Before I went into training, Caine was on track to start the academy. But something changed in his plans and now he was studying at New Haven on an Interpol scholarship. It felt strange talking to him after I found that out; he felt like a different person. But when I thought about it, he was. He wasn’t my little brother anymore. I was both proud and disappointed. I was proud of where we’d come from and what we’d become. But, he decided to follow a different path than me.
He apologized for the way he acted before I went in. It meant a lot to me. I could tell he looked up to me, a fuzzy feeling to a bigger brother. He always kept his pendant around his neck. I wanted to be the thing that he looked up to. But I didn’t know what it was. A good cop? A guardian? Or maybe just a brother. Being a cop in Freedom would hamper my attempt at any of those.
When I received my first assignment, I was filled with anxiety as well as excitement. I wouldn’t see anyone I cared about for months if not years, only the shadows. Dad congratulated me but didn’t say much to me. Sometimes I felt like I wasn’t good enough for his standards. Living up to the Sector Captain of Orange Sector was a tall request. It was a heavy feeling saying goodbye to him, knowing it may be the last time I did so. He felt the same, and it was why he couldn’t bring himself to say anything. He simply wasn’t ready.
Wargame’s gang was a rising threat post-war. First formed in the weeks following the Solar War’s end, it was rising in strength and following with many young gangers flocking to it. It promised reward through tribute as many gangs did. And the brutish and war-mongering tactics that Wargame employed were very effective. During the war, many of the gangs in Red Sector were left un-surveyed and intelligence on gang activities had dwindled. Interpol had catching up to do and one of the more successful gangs was quickly rising in power. The assignment was simple, although incredibly daunting. Kill two prominent Wargame lieutenants, Click and Chaser, and gather any intelligence regarding the gang’s numbers and mobilization capabilities. It was the assignment that would guarantee the man I was to become.

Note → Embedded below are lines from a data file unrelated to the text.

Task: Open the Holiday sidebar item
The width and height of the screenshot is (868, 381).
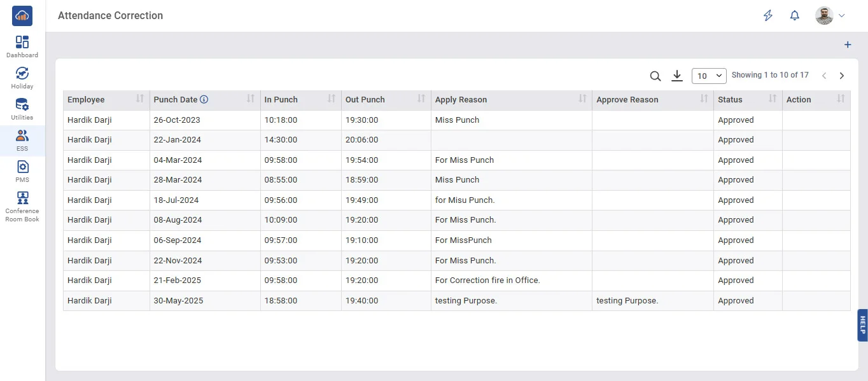Action: point(22,78)
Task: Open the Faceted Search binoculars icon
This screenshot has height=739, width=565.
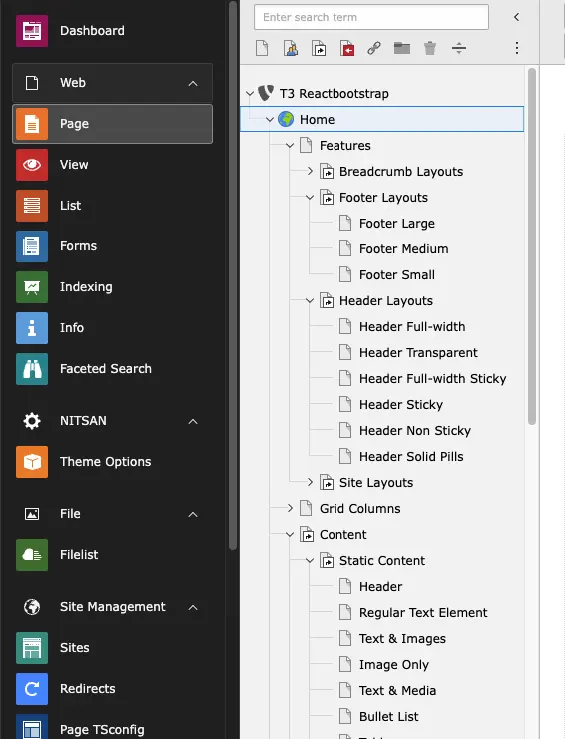Action: [32, 369]
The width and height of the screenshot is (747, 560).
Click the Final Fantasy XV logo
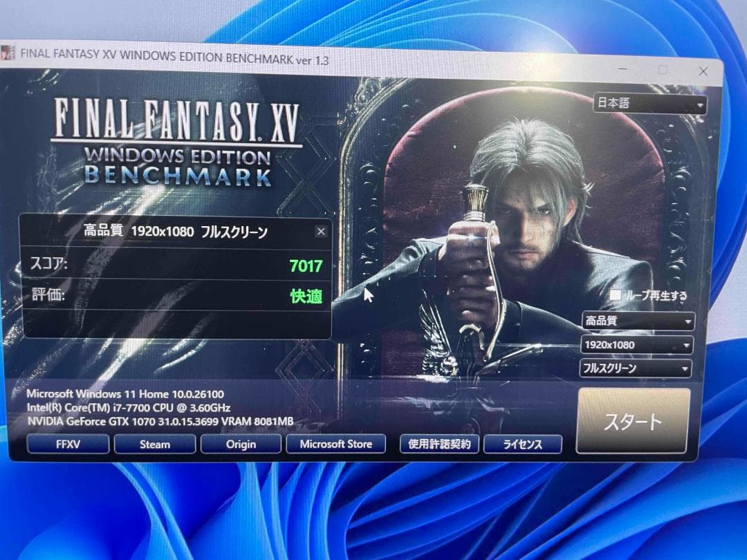(x=176, y=142)
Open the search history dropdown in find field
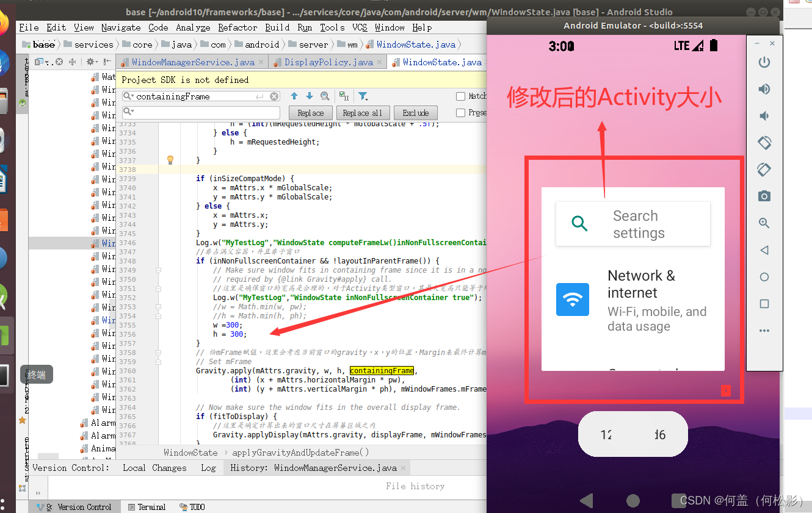Screen dimensions: 812x513 129,96
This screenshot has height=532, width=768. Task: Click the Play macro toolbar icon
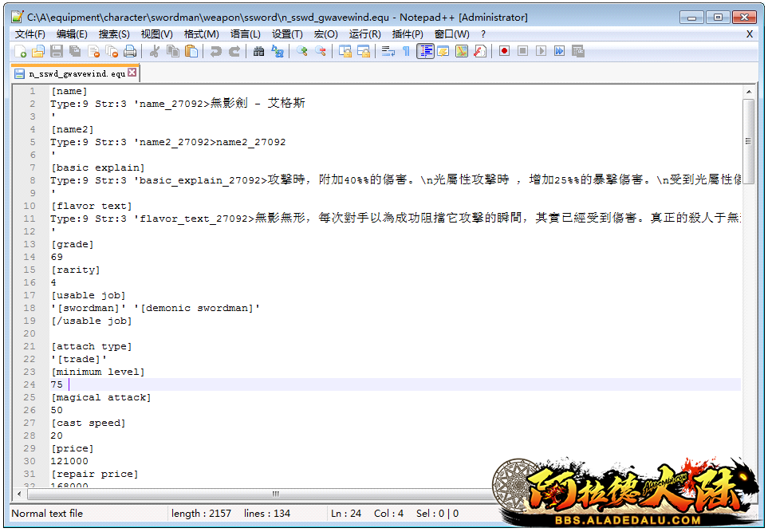542,52
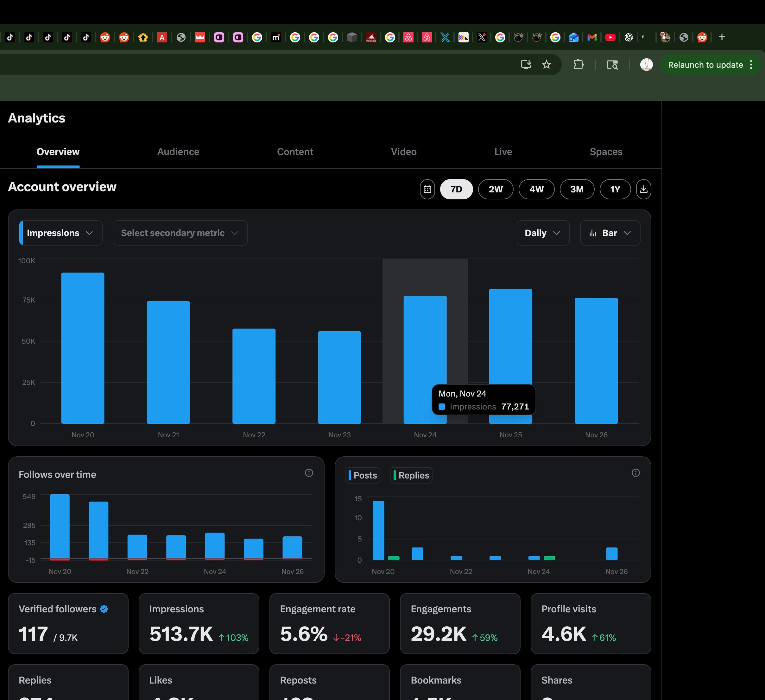Select the 4W time range

pyautogui.click(x=536, y=189)
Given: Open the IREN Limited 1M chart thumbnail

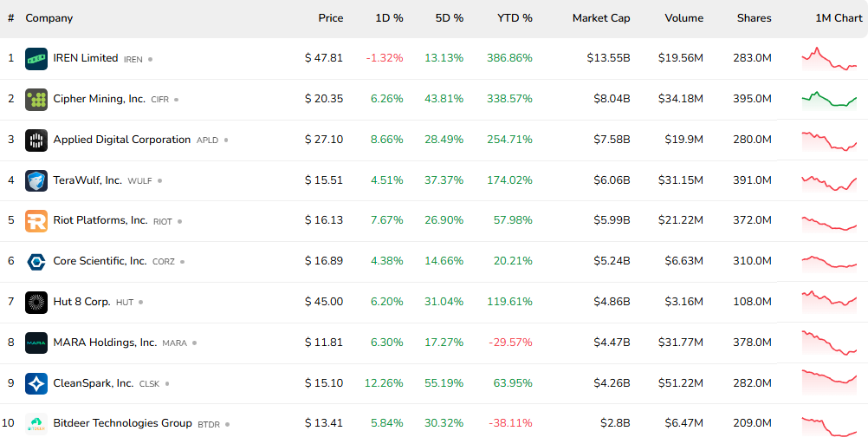Looking at the screenshot, I should (x=829, y=59).
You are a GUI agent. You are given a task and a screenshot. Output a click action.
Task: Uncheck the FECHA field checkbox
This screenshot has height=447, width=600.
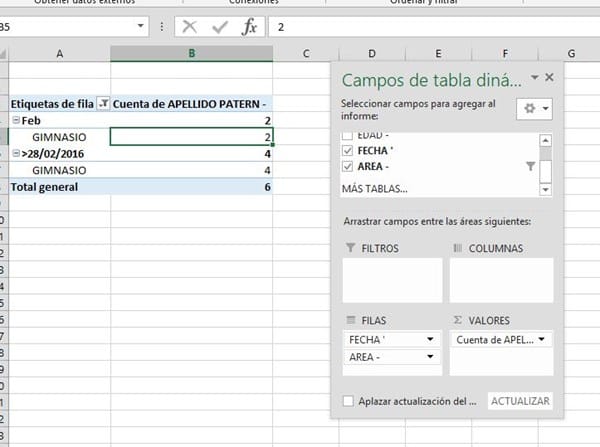click(347, 151)
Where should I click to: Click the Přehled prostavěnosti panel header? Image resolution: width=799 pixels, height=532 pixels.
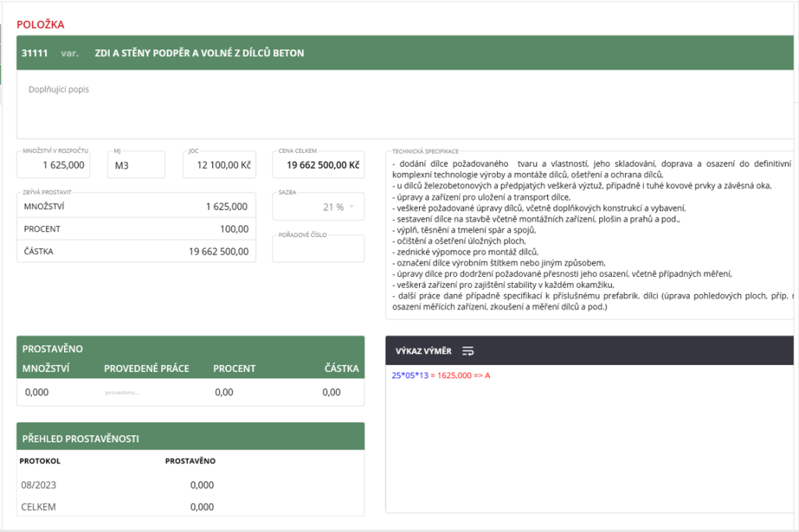pyautogui.click(x=190, y=438)
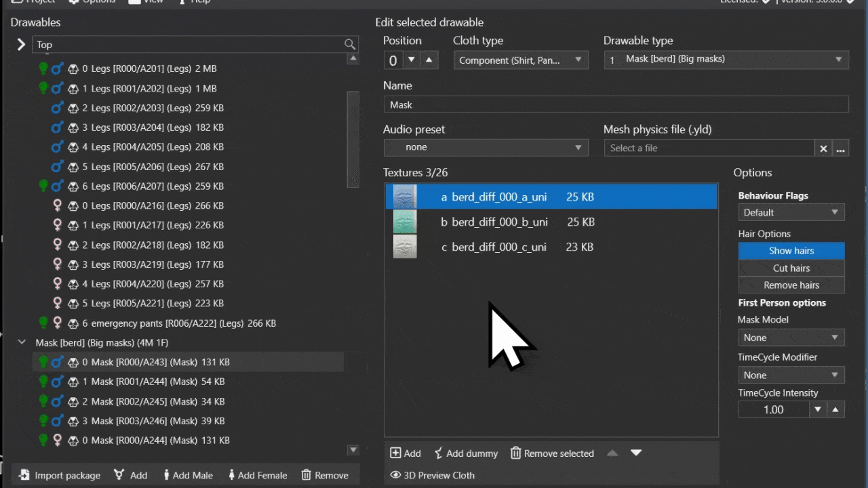Select the Show hairs option

click(791, 251)
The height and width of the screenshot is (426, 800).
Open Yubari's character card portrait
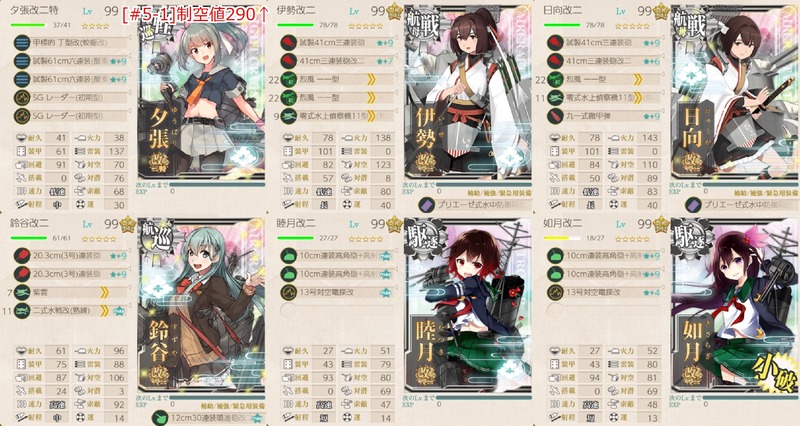click(x=201, y=93)
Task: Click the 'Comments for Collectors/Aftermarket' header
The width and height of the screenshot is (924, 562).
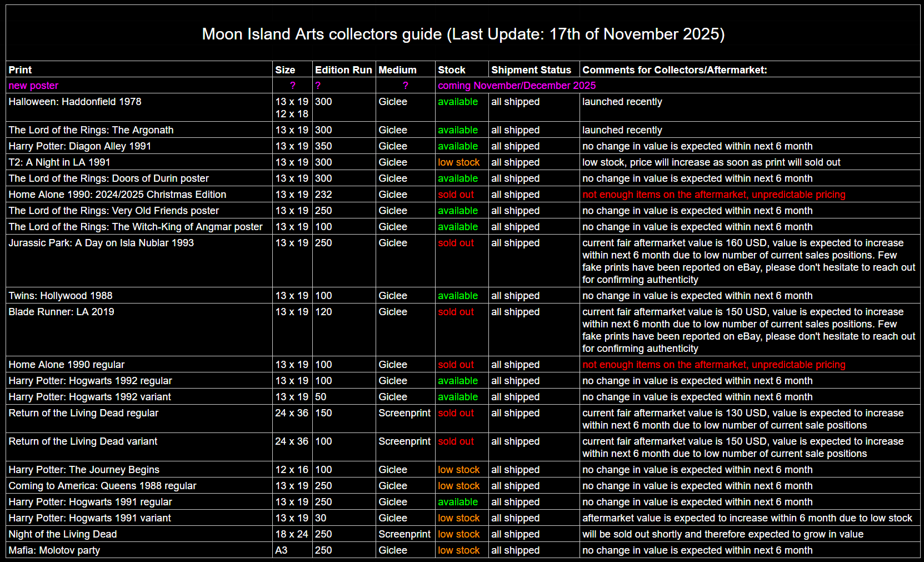Action: [674, 70]
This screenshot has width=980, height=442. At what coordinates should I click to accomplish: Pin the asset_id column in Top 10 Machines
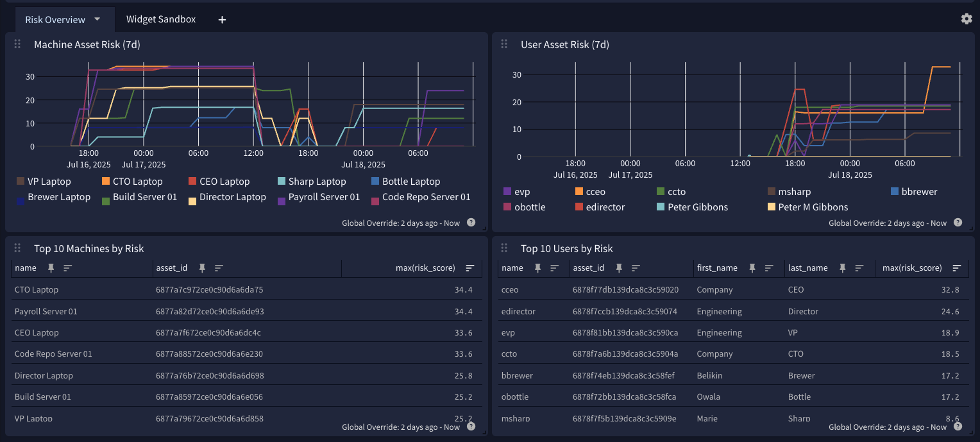pyautogui.click(x=201, y=268)
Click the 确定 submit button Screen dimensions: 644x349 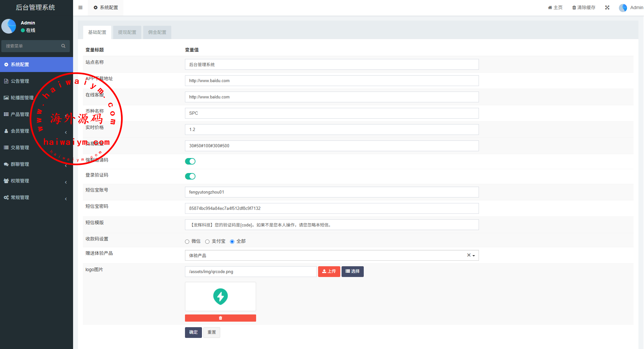193,332
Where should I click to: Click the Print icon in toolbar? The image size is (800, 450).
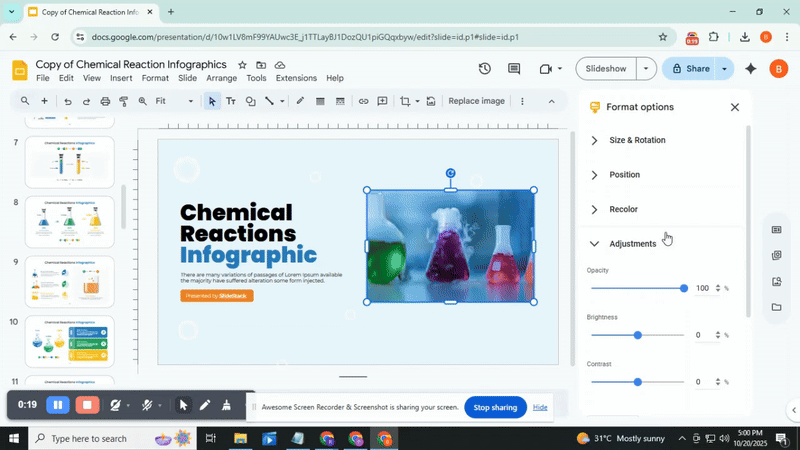pyautogui.click(x=105, y=101)
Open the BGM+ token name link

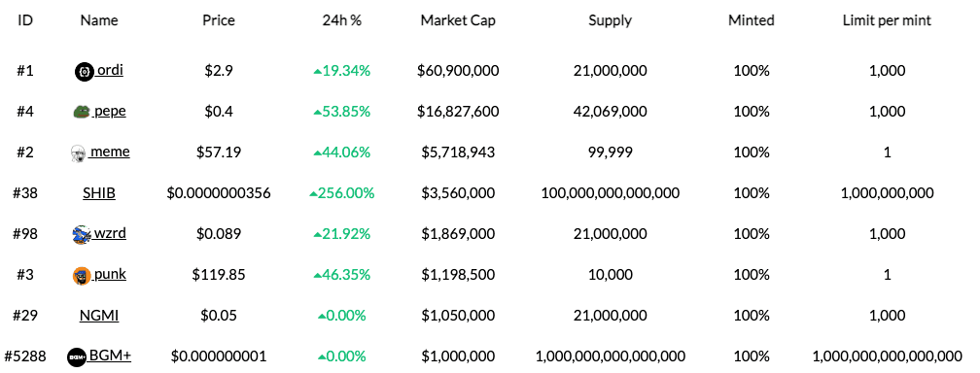pos(109,356)
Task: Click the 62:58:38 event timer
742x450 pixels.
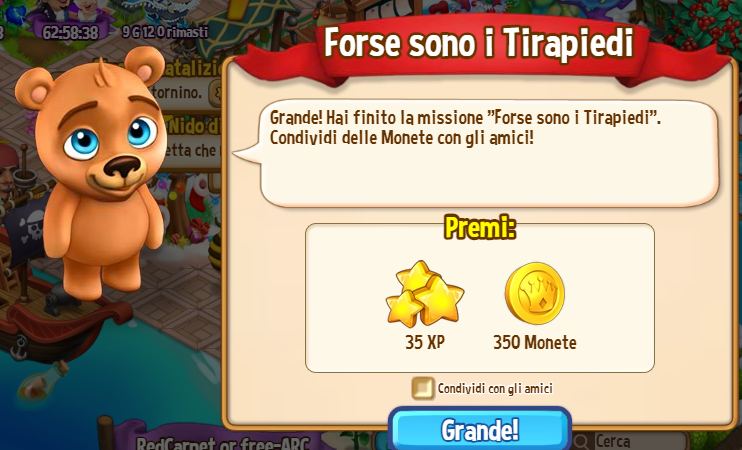Action: point(70,32)
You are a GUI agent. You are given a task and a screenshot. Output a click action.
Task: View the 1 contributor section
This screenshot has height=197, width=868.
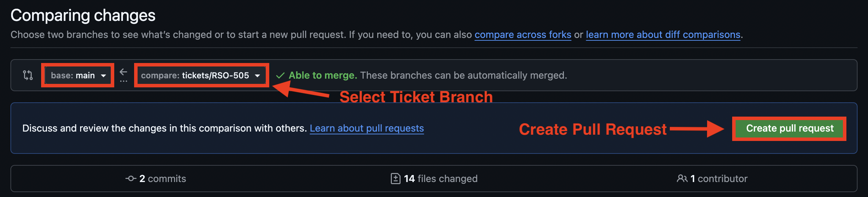tap(712, 179)
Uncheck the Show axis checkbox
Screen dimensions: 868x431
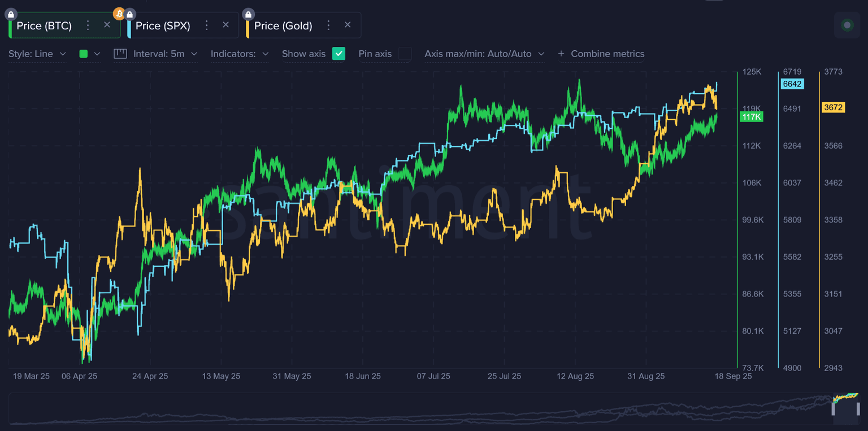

I was far into Red Sector, well into the Northern Grids, just outside of the Promised Land. A recent rain up top had water running off the buildings. The humidity that followed was less than desirable. Wargame’s thugs were everywhere; they completed dominated Grid Twenty-One, my area of operation. The street was congested with makeshift barriers with Wargame gunners behind them. Barbed wire wooden fences funneled travelers into bottlenecks should opposing gangs attack, and numerous checkpoints would shake you down the deeper into territory you went. One such checkpoint guard looked at me as he did many times before, my colors and gear directly reflecting Wargame’s gang. He waved his arm past him towards a nearby alley, a small waterfall of run-off flowing over it. I was clear to enter.
I walked down the alley, cluttered with the Lost and many of Wargame’s blokes, standing around almost like bouncers. They weren’t the typical conscripts you’d find patrolling the streets, rather the Home-Guards, the ultra-elite killers trusted with organizing and executing the safety of the territory and rumored to be trained by Wargame himself. Trained to spot and flay and dismember spies and Infiltrators. Infiltrators just like me. This close to Wargame’s homeland, you needed the best to protect it. Even I was nervous walking past them.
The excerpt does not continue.